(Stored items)
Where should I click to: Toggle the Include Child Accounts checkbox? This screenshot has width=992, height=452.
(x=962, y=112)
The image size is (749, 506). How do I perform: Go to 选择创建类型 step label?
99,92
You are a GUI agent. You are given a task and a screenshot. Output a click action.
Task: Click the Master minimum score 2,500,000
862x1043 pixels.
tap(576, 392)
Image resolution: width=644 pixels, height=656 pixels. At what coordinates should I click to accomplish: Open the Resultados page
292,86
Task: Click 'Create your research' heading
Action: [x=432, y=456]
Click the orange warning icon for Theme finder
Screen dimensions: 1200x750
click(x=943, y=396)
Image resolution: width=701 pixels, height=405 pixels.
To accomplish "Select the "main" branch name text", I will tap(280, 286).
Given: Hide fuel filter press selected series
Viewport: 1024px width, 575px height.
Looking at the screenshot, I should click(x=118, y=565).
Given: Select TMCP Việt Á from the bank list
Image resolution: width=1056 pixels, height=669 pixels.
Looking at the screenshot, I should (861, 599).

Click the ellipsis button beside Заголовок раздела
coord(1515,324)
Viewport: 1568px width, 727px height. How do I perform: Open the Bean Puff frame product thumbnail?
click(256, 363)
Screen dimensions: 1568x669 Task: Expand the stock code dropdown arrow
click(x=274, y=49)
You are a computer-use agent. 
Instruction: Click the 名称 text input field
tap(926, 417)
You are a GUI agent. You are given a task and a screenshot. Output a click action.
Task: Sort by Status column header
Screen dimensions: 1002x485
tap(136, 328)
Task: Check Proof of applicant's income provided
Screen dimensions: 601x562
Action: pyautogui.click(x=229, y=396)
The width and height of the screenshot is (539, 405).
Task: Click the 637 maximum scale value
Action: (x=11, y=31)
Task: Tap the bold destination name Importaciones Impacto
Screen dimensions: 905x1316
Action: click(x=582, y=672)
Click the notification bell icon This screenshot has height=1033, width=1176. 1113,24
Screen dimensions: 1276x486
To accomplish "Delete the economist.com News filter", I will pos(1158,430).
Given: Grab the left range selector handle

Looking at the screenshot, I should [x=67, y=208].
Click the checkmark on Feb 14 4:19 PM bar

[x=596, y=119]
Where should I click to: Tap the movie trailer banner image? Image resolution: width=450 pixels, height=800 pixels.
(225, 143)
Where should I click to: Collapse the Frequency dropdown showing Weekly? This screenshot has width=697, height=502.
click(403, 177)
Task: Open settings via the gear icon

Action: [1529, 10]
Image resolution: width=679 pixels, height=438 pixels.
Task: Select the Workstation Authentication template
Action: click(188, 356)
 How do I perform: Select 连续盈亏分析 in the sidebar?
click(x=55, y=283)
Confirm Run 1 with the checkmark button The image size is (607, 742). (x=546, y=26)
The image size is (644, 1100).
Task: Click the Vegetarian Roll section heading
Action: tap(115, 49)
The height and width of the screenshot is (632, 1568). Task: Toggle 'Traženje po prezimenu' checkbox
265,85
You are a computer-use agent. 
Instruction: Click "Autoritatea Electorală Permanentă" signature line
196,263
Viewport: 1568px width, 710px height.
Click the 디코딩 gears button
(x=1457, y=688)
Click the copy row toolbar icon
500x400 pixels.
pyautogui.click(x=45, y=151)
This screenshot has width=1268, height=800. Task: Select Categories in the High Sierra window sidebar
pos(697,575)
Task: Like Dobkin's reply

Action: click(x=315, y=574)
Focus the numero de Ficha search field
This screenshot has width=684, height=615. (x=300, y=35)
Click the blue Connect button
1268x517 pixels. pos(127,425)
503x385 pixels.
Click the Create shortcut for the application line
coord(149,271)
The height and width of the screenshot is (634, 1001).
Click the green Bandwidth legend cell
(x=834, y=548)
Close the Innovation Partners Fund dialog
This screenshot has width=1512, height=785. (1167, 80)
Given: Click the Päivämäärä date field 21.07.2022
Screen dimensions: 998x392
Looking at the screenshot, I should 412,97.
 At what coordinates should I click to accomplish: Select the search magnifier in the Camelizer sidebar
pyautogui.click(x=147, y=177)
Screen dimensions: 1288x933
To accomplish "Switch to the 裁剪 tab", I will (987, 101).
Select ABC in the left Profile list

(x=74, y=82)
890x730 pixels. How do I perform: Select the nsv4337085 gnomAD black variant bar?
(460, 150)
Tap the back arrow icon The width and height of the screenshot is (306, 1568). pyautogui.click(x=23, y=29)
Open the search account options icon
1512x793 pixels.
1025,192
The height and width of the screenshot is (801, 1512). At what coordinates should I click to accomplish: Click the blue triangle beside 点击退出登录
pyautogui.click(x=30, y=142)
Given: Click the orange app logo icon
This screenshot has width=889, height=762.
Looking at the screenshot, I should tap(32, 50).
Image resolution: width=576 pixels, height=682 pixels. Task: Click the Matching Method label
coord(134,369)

### Problem
Print each record again. Nothing may be left out.

### Result below
Where should I click to: Toggle the Include Child Accounts checkbox? This screenshot has width=992, height=452.
(x=962, y=112)
The image size is (749, 506). How do I perform: Go to 选择创建类型 step label?
99,92
You are a GUI agent. You are given a task and a screenshot. Output a click action.
Task: Click the Master minimum score 2,500,000
862x1043 pixels.
tap(576, 392)
Image resolution: width=644 pixels, height=656 pixels. At what coordinates should I click to accomplish: Open the Resultados page
292,86
Task: Click 'Create your research' heading
Action: [x=432, y=456]
Click the orange warning icon for Theme finder
Screen dimensions: 1200x750
click(x=943, y=396)
Image resolution: width=701 pixels, height=405 pixels.
To accomplish "Select the "main" branch name text", I will tap(280, 286).
Given: Hide fuel filter press selected series
Viewport: 1024px width, 575px height.
Looking at the screenshot, I should click(x=118, y=565).
Given: Select TMCP Việt Á from the bank list
Image resolution: width=1056 pixels, height=669 pixels.
Looking at the screenshot, I should (861, 599).

Click the ellipsis button beside Заголовок раздела
coord(1515,324)
Viewport: 1568px width, 727px height. How do I perform: Open the Bean Puff frame product thumbnail?
click(256, 363)
Screen dimensions: 1568x669 Task: Expand the stock code dropdown arrow
click(x=274, y=49)
You are a computer-use agent. 
Instruction: Click the 名称 text input field
tap(926, 417)
You are a GUI agent. You are given a task and a screenshot. Output a click action.
Task: Sort by Status column header
Screen dimensions: 1002x485
tap(136, 328)
Task: Check Proof of applicant's income provided
Screen dimensions: 601x562
Action: pyautogui.click(x=229, y=396)
The width and height of the screenshot is (539, 405).
Task: Click the 637 maximum scale value
Action: (x=11, y=31)
Task: Tap the bold destination name Importaciones Impacto
Screen dimensions: 905x1316
Action: click(x=582, y=672)
Click the notification bell icon This screenshot has height=1033, width=1176. 1113,24
Screen dimensions: 1276x486
To accomplish "Delete the economist.com News filter", I will pos(1158,430).
Given: Grab the left range selector handle

Looking at the screenshot, I should [x=67, y=208].
Click the checkmark on Feb 14 4:19 PM bar

[x=596, y=119]
Where should I click to: Tap the movie trailer banner image? Image resolution: width=450 pixels, height=800 pixels.
(225, 143)
Where should I click to: Collapse the Frequency dropdown showing Weekly? This screenshot has width=697, height=502.
click(403, 177)
Task: Open settings via the gear icon

Action: [1529, 10]
Image resolution: width=679 pixels, height=438 pixels.
Task: Select the Workstation Authentication template
Action: click(188, 356)
 How do I perform: Select 连续盈亏分析 in the sidebar?
click(x=55, y=283)
Confirm Run 1 with the checkmark button The image size is (607, 742). (x=546, y=26)
The image size is (644, 1100).
Task: Click the Vegetarian Roll section heading
Action: tap(115, 49)
The height and width of the screenshot is (632, 1568). Task: Toggle 'Traženje po prezimenu' checkbox
265,85
You are a computer-use agent. 
Instruction: Click "Autoritatea Electorală Permanentă" signature line
196,263
Viewport: 1568px width, 710px height.
Click the 디코딩 gears button
(x=1457, y=688)
Click the copy row toolbar icon
500x400 pixels.
pyautogui.click(x=45, y=151)
This screenshot has width=1268, height=800. Task: Select Categories in the High Sierra window sidebar
pos(697,575)
Task: Like Dobkin's reply

Action: click(x=315, y=574)
Focus the numero de Ficha search field
This screenshot has width=684, height=615. (x=300, y=35)
Click the blue Connect button
1268x517 pixels. pos(127,425)
503x385 pixels.
Click the Create shortcut for the application line
coord(149,271)
The height and width of the screenshot is (634, 1001).
Click the green Bandwidth legend cell
(x=834, y=548)
Close the Innovation Partners Fund dialog
This screenshot has width=1512, height=785. (1167, 80)
Given: Click the Päivämäärä date field 21.07.2022
Screen dimensions: 998x392
Looking at the screenshot, I should 412,97.
 At what coordinates should I click to accomplish: Select the search magnifier in the Camelizer sidebar
pyautogui.click(x=147, y=177)
Screen dimensions: 1288x933
To accomplish "Switch to the 裁剪 tab", I will (987, 101).
Select ABC in the left Profile list

(x=74, y=82)
890x730 pixels. How do I perform: Select the nsv4337085 gnomAD black variant bar?
(460, 150)
Tap the back arrow icon The width and height of the screenshot is (306, 1568). pyautogui.click(x=23, y=29)
Open the search account options icon
1512x793 pixels.
1025,192
The height and width of the screenshot is (801, 1512). At what coordinates should I click to accomplish: Click the blue triangle beside 点击退出登录
pyautogui.click(x=30, y=142)
Given: Click the orange app logo icon
This screenshot has width=889, height=762.
Looking at the screenshot, I should tap(32, 50).
Image resolution: width=576 pixels, height=682 pixels. Task: Click the Matching Method label
coord(134,369)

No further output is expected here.